THE REQUEST: Copy the lines word for word, beginning with the line that contains "You are a computer-use agent. 363x272 pixels." and continuing through the final line. Leave the pictures out of your answer.

SOURCE RECORDS:
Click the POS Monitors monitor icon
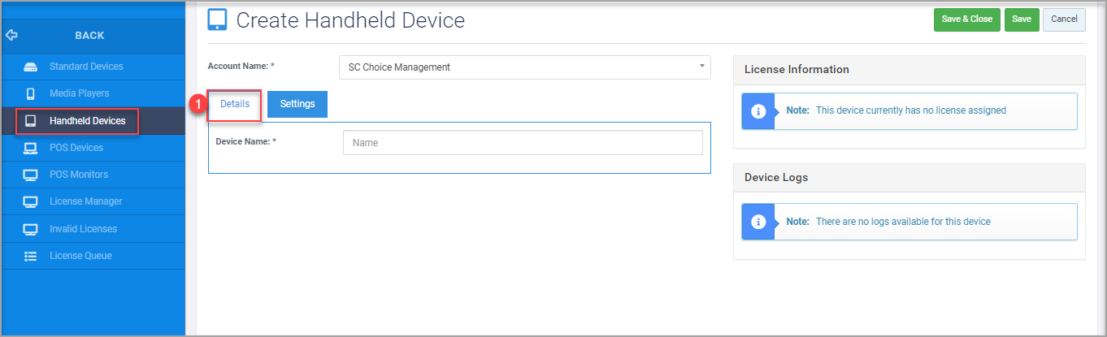Screen dimensions: 1107x337 coord(30,175)
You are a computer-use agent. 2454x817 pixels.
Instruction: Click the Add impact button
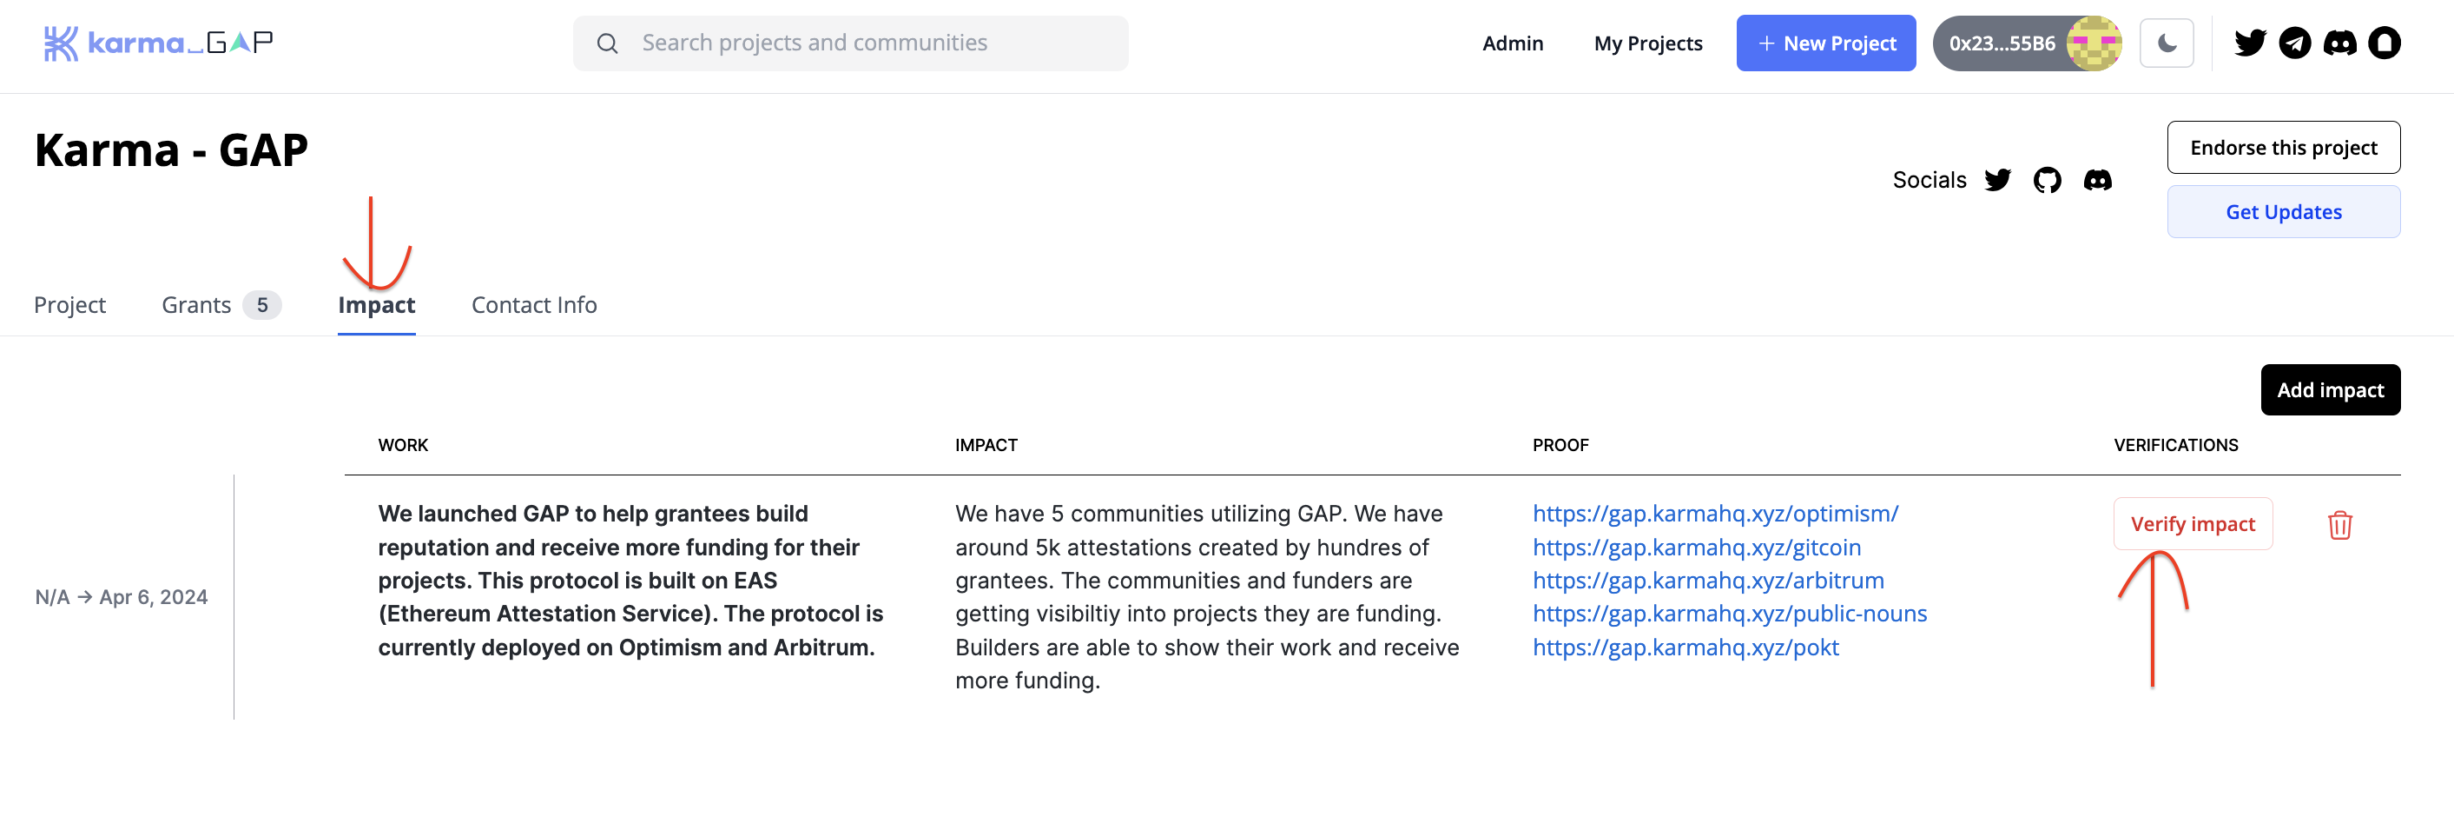pyautogui.click(x=2329, y=390)
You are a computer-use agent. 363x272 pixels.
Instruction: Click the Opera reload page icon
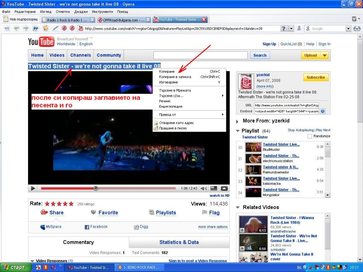[46, 29]
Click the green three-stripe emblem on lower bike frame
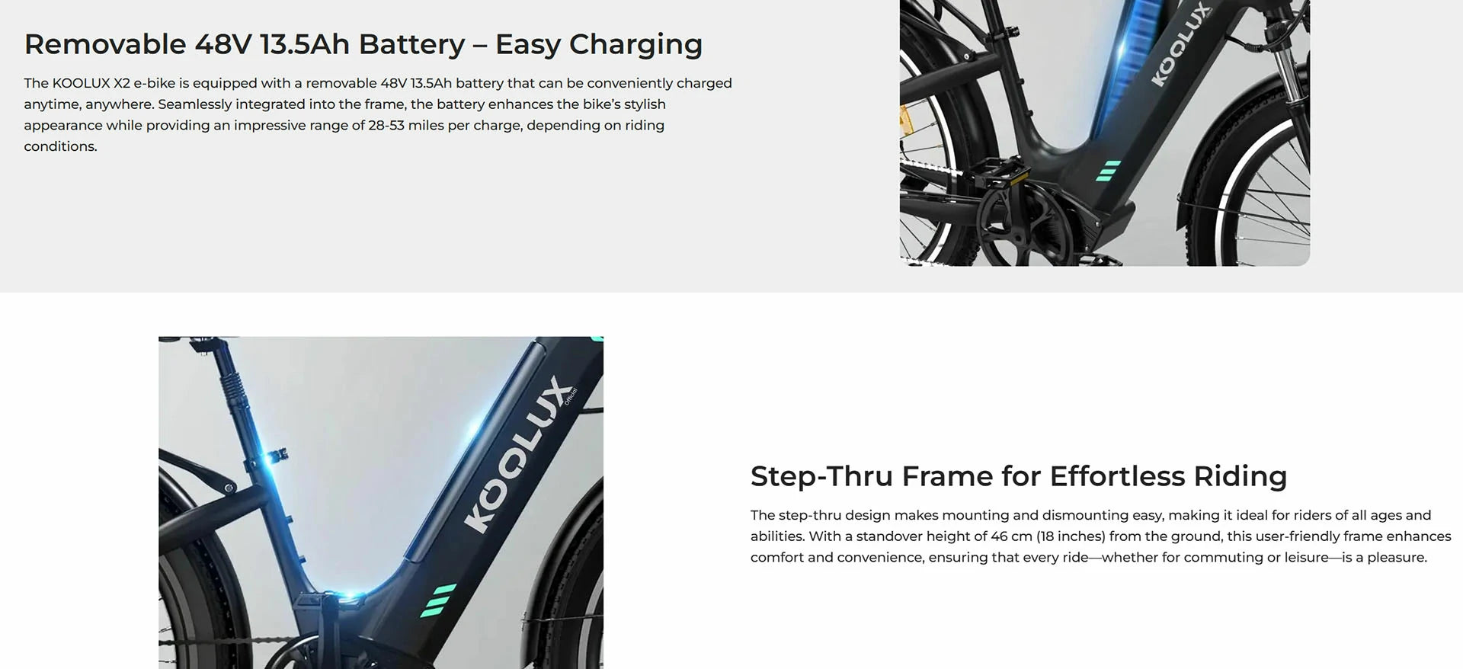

FULL ANSWER:
You are a computer-use agent. 363x272 pixels.
Instruction: Click the Opera reload page icon
[46, 29]
Click the green three-stripe emblem on lower bike frame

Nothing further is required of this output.